“If you want to make God laugh, tell him about your plans.” – Woody Allen
This quote provocatively restates a universal truth, enshrined in sayings such as “Man proposes, God disposes.” We all have dreams and we make plans accordingly. We envision our life going along a smooth line leading to destination happiness, with happiness being equated with the fulfillment of our dreams. However, life rarely goes the way we plan – factors beyond our control disrupt things. If we ascribe those disruptive factors beyond our control ultimately to the supreme divinity, then we could say that God has disposed the plans we had proposed.
But does God really laugh when we make plans? Is he a sadist who delights in disrupting our plans? Certainly not. The point of God’s laughter is subtle and non-literal. To appreciate that point, we need to understand that our perspective is very limited – so limited in fact that our plans often involve such a huge degree of presumption that it makes those in the knowledge of things laugh indulgently. Suppose a small girl plans to build a sand castle and tells her parents that her dream prince will come on in shining armor on a white horse and live with her in that castle. The parents laugh not sadistically, but indulgently, at the child’s grandiose imagination associated with the sand castle.
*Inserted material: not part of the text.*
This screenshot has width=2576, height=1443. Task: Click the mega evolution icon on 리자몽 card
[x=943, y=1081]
Similarly, when we make our plans in this temporary material world where everything is swept away by the tides of time, even our best-laid plans can be seen to be not much different from the child’s fantasies about a sand castle. Seeing the grandiosity of our plans, God laughs – not sadistically, but indulgently.
The key illusion that we need to counter is the notion that we are controllers who can make the world bend to our plans. However, countering this illusion doesn’t have to be disempowering, implying that we have no control and are utterly helpless. We are parts of God, and as he is the supreme controller, we as his parts are controllers in our own small right. Just as parts are meant to work in harmony with the whole, we are meant to use our capacity to control in harmony with his plans.
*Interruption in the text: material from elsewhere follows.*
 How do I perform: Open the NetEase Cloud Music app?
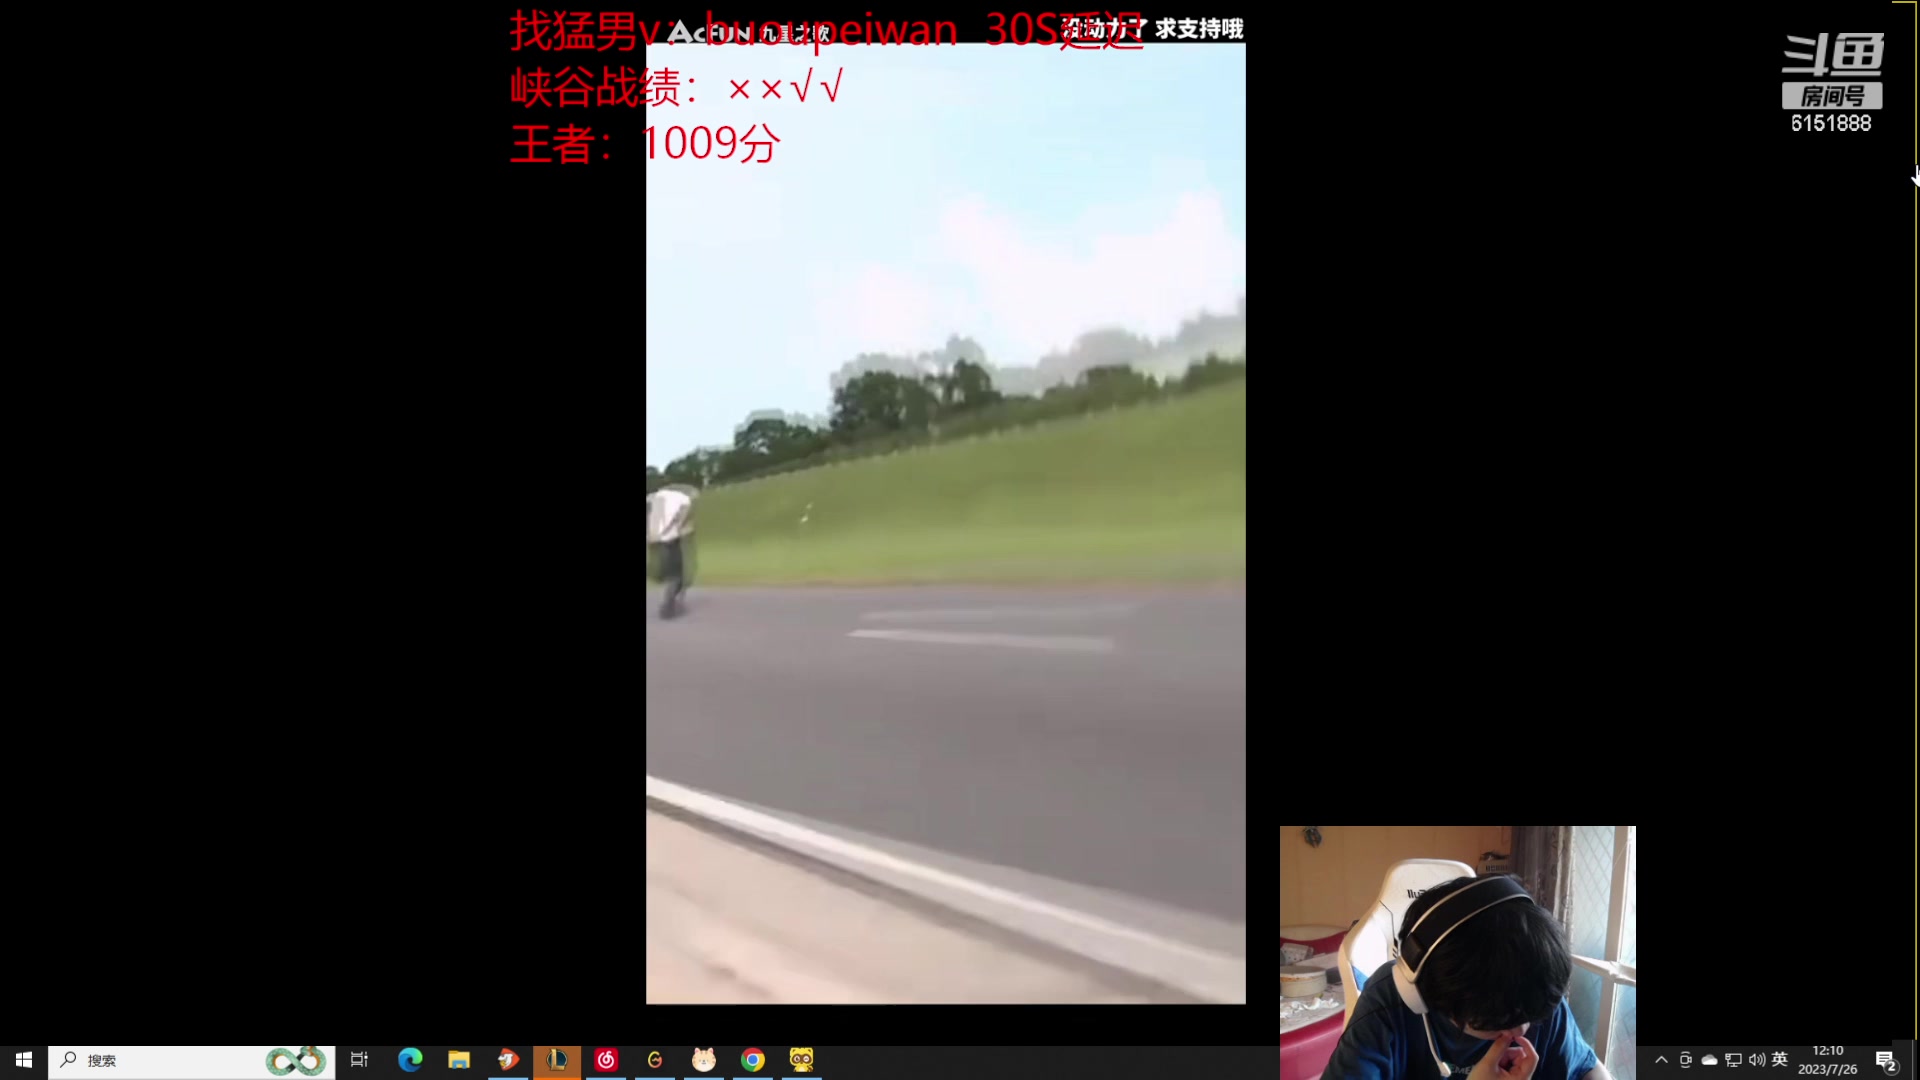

Those devoted to God make plans, but they do so in a mood of service without becoming attached to their plans. Their attachment is to God, not to their plans. If a particular plan of theirs get disrupted, they may be temporarily perplexed not being sure what to do. But they don’t become disheartened, thinking that nothing is worth doing. They soon regain their perspective, focus on their ultimate plan of serving the Lord and find some other practical way of continuing their service to him, thereby moving closer to him.
Gita wisdom explains that we are meant for something much bigger than this world. Just as the child needs to grow up and learn more constructive engagements, we too need to grow up spiritually and learn more constructive engagements. Whereas the child needs to stop building sand castles, we don’t need to stop our endeavors in material life – we need to redirect our consciousness from this world to God and invest our emotions primarily in him. With our consciousness thus invested, we can see the world as an arena for contributing in a mood of service, according to our talents and interests. If our life’s overall plan is to serve our Lord, then that plan makes him smile with joy.
Indeed, the purpose of the Bhagavad-gita was to inspire Arjuna to harmonize his plan with Krishna’s plan (18.73). And in the ensuing battle for establishing dharma, Arjuna did make daily plans for tackling various enemy commanders, and Krishna aided and guided him in executing those plans. Arjuna’s diligence in doing his service – in planning it intelligently and executing it pragmatically – made Krishna smile in satisfaction.
Just as parents already have a home in which the child can live happily with them, God too has a home for us in his personal abode where we can live happily with him. When we grow up spiritually and redirect our life’s endeavors for his pleasure and for our purification, then we can function in this world effectively but without excessive emotional entanglement.
When we live devoted to him, making him our goal, then on leaving our body at the end of our life, we attain his eternal abode. Thus seeing the return of the prodigal child, God laughs in joy.